19 The parties disagree about why Watson denied Kennedy’s request. The agency argues that
Watson had a legitimate, nonretaliatory reason for the denial: Kennedy’s justification did not make
clear “how her attendance would benefit her or her career development plans, or how it was related
to her duties or would benefit the organization.” ECF 34-4 at 3. Furthermore, because Kennedy
was new to Watson’s staff at the time “and would require training to learn her new job duties,”
Watson was not sure whether she could afford to have Kennedy away at a conference for a week.
Id.
The burden shifts to Kennedy to show that reason was pretext for retaliation. See Brady,
520 F.3d at 494. Although it is a close issue, the Court finds that Kennedy has just barely made
that showing. First, Watson refused to allow Kennedy to attend the conference shortly after she
made her discrimination complaints. Watson decided not to submit Kennedy’s name for
consideration about six weeks after Kennedy filed her informal EEO complaint, and verbally
denied Kennedy’s request roughly six weeks after she filed her formal EEO complaint.
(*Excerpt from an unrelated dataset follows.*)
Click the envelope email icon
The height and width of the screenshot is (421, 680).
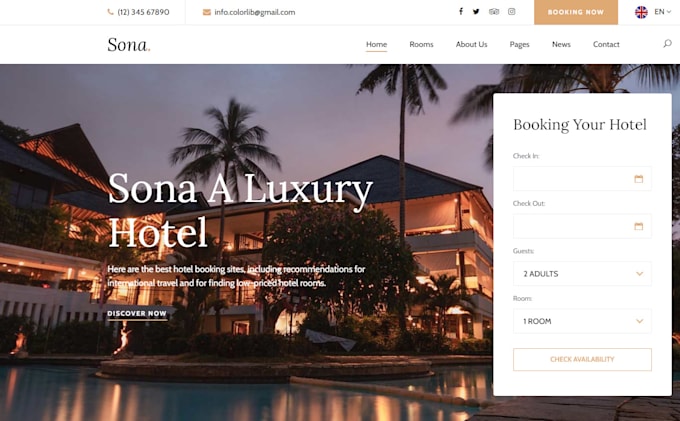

See ECF 37
¶ 5 (dates of EEO complaints); ECF 34-4 at 2–3 (dates of denial); ECF 44 at 6 (not contesting that
denial was temporally proximate to protected activity). As the Court has already noted, “[t]he
temporal proximity between an employee’s protected activity and her employer’s adverse action
is a common and often probative form of evidence of retaliation,” Walker, 798 F.3d at 1092,
although temporal proximity without more is insufficient to survive summary judgment, see
Minter, 809 F.3d at 71–72.
Second, there is a genuine dispute of material fact as to what Watson said during the July
meeting and whether Watson was aware of Kennedy’s EEO activity when she denied her request
to attend the BIG conference. Kennedy states in her affidavit that, when the topic of the BIG
conference came up during their July 11 meeting, “Ms. Watson said, ‘Why did you not do that
20 Matt asked you to do?’ referring to not filing an EEO complaint.” ECF 36‐72 at 3. Watson denies
making any statement about Kennedy’s EEO activity during the July 11 meeting, and claims that
she first became aware of Kennedy’s EEO complaints on October 16, 2014. See ECF 34‐4 at 4. A
reasonable jury that credits Kennedy’s testimony could find that Watson raised Kennedy’s EEO
complaint in the context of a discussion about why Kennedy could not attend the BIG
Conference—and that could suggest retaliatory intent. (At the very least, it would suggest that
Watson was aware of Kennedy’s EEO complaint.) There is accordingly a genuine dispute of
material fact as to whether Watson referenced Kennedy’s EEO complaint in the context of their
conversation about the conference.
Taking together (1) the temporal proximity between Kennedy’s EEO activity and Watson’s
denial, and (2) Watson’s alleged reference to Kennedy’s EEO activity in the context of a discussion
about why Kennedy could not attend the BIG Conference, Kennedy has produced just enough
evidence to allow a reasonable jury to find that Watson’s asserted reason for the denial was mere
pretext for retaliation.8 See Brady, 520 F.3d at 494.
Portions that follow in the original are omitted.